══ ROWS
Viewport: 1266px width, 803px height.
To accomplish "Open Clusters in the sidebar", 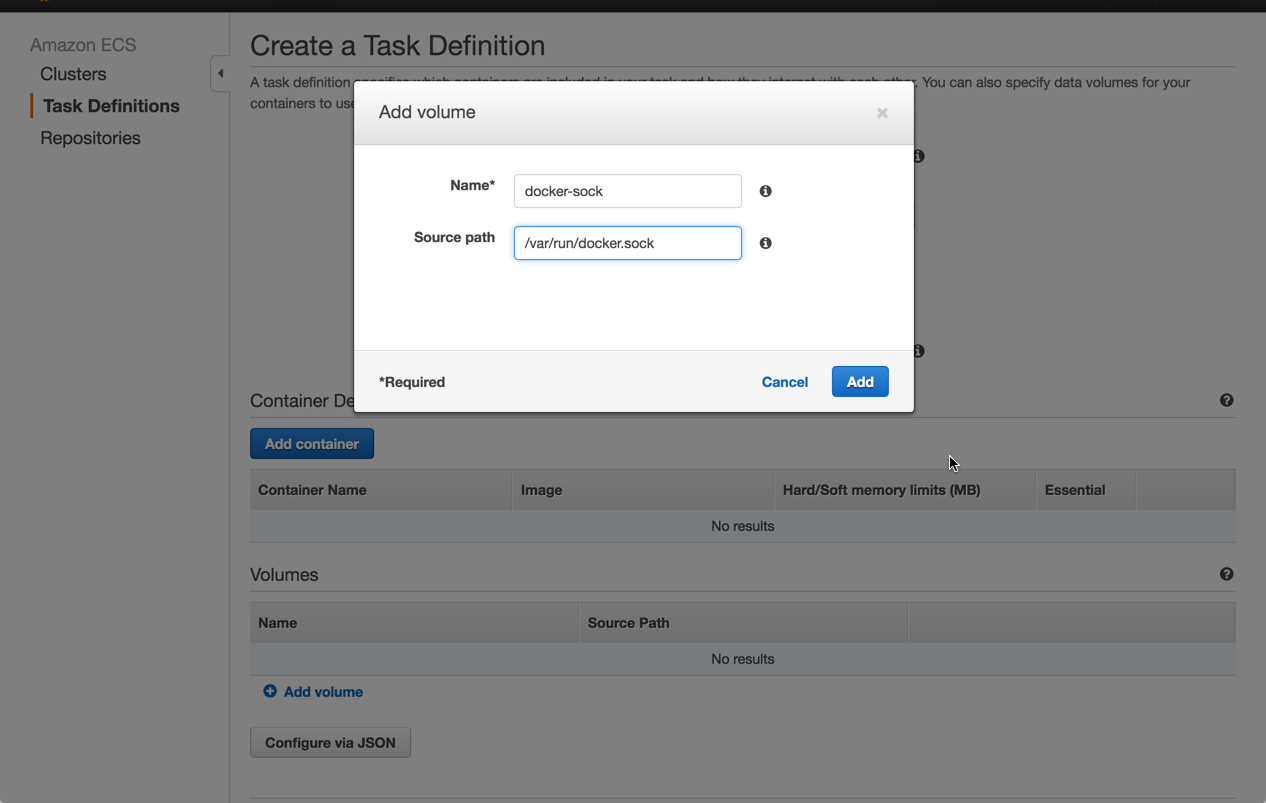I will 73,74.
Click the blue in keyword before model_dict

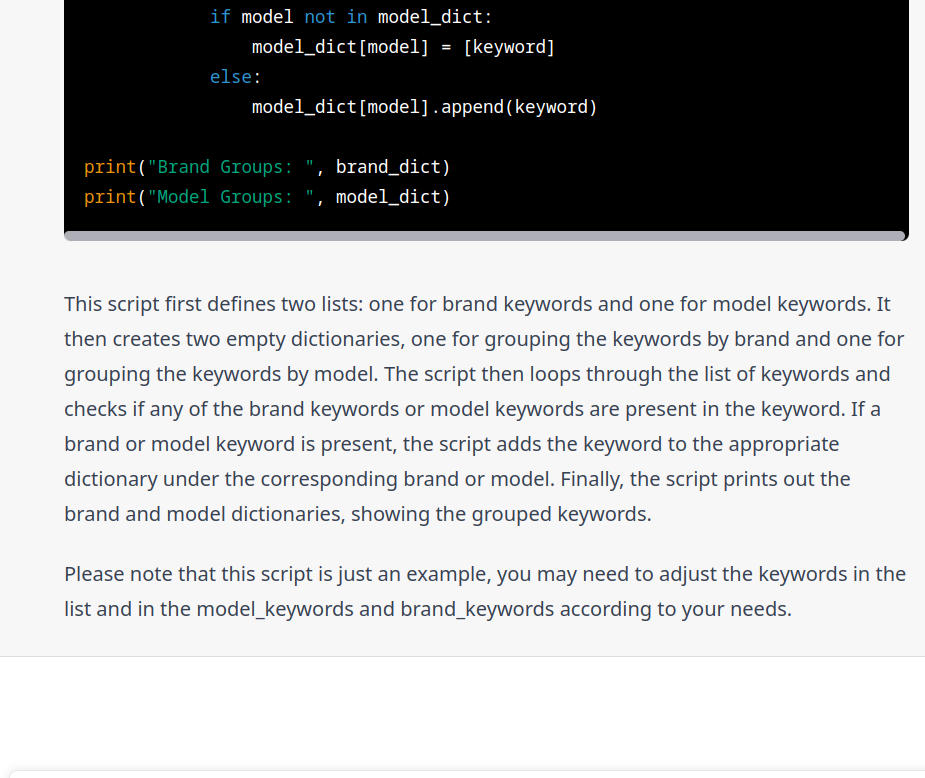pyautogui.click(x=356, y=17)
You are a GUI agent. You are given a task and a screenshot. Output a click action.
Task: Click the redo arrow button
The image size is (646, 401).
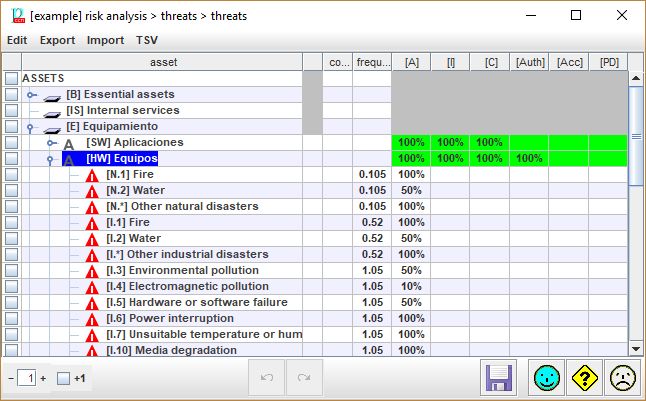click(x=304, y=379)
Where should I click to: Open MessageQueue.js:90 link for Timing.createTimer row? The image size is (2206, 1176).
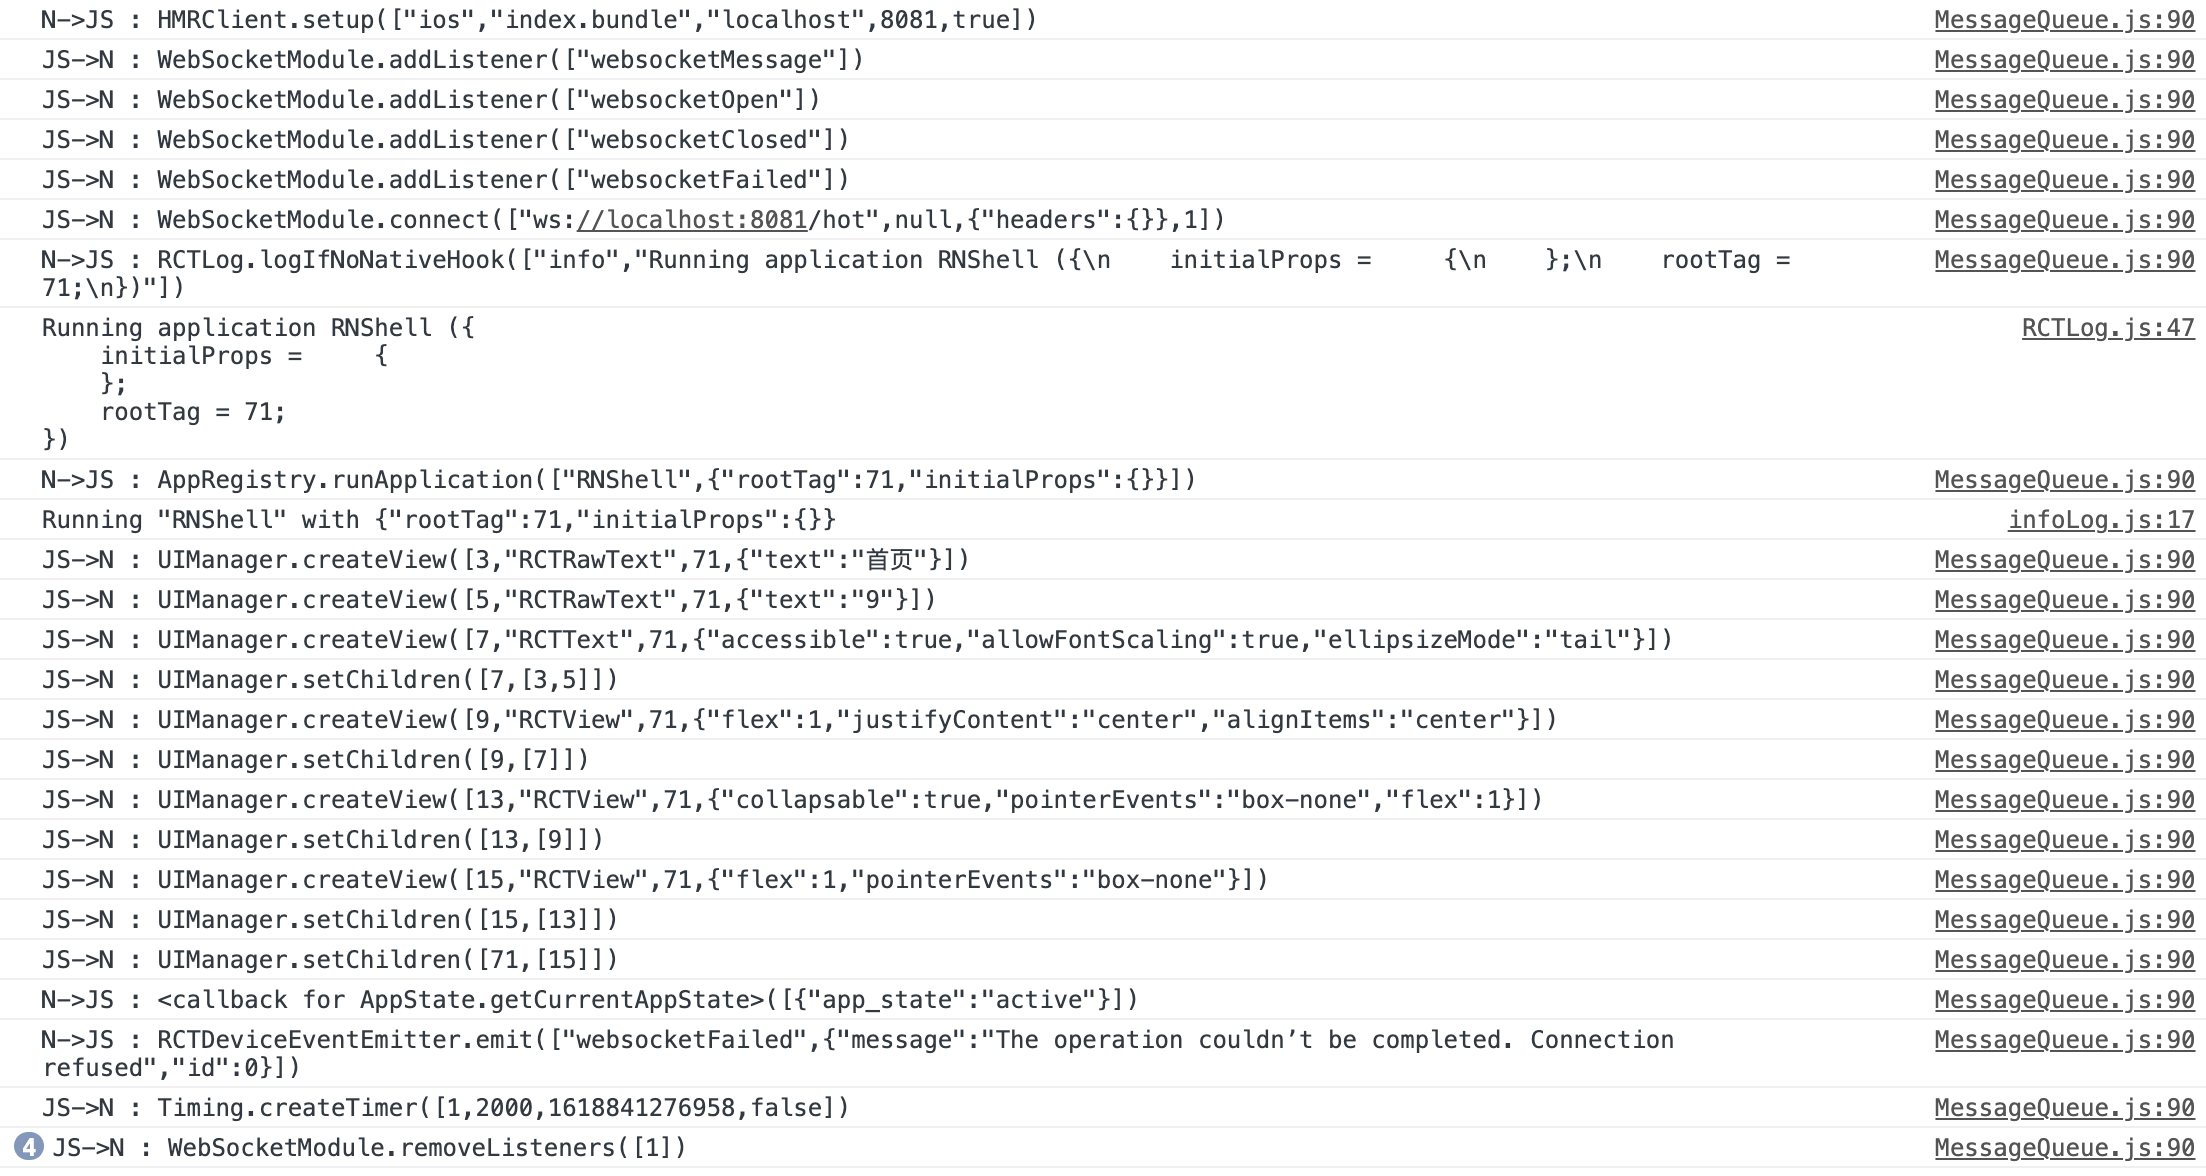[x=2064, y=1108]
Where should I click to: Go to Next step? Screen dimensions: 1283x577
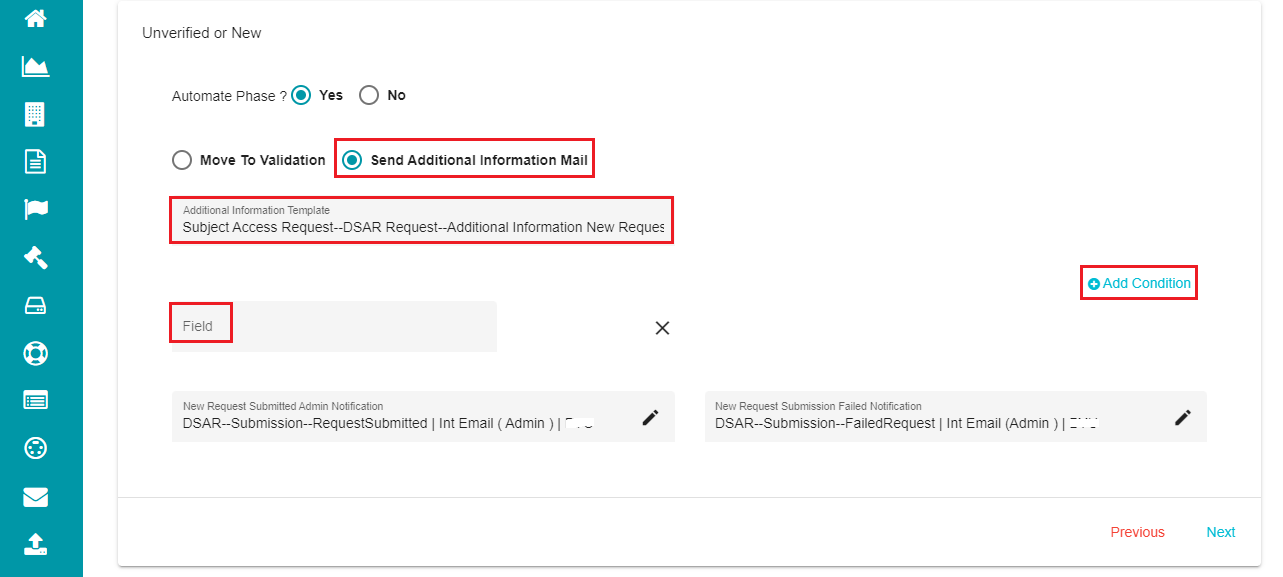[1221, 532]
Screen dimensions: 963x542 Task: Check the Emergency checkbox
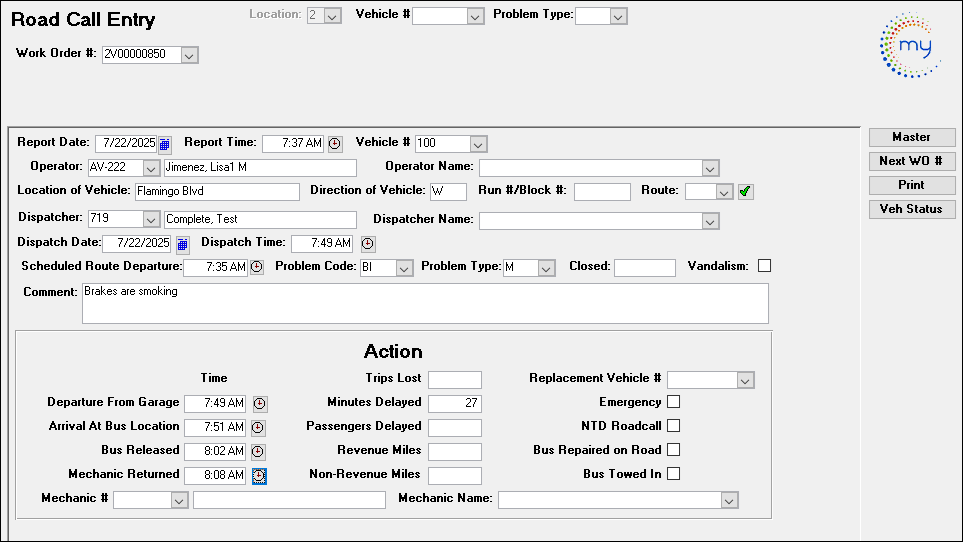point(674,402)
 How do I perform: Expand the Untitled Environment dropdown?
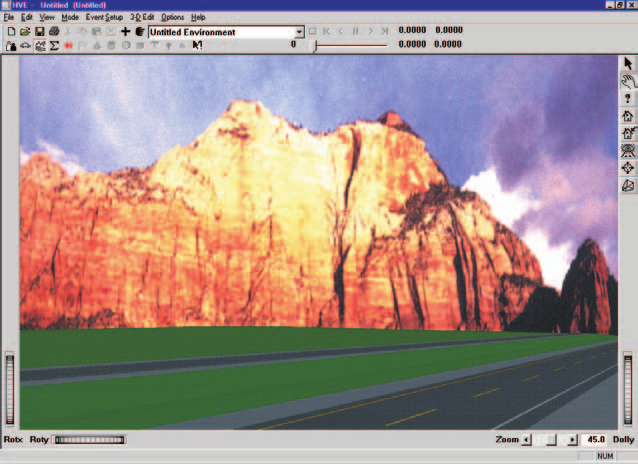point(299,32)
════
EXERCISE DESCRIPTION: Rewrite the rows starting at the line that contains "Where should I click to: Open" and ending at the line that contains "[1221, 532]", with the requests included and the pictures left out. Scale every coordinate in the answers by 2.25, rounding to whole numbers with halves going up, and leave the numbers in the requests as they are.

FULL SOLUTION:
Where should I click to: Open MessageQueue.js:90 link for Timing.createTimer row? The image size is (2206, 1176).
[x=4644, y=2493]
Where should I click to: Go to Next step? Screen dimensions: 1283x577
[2747, 1197]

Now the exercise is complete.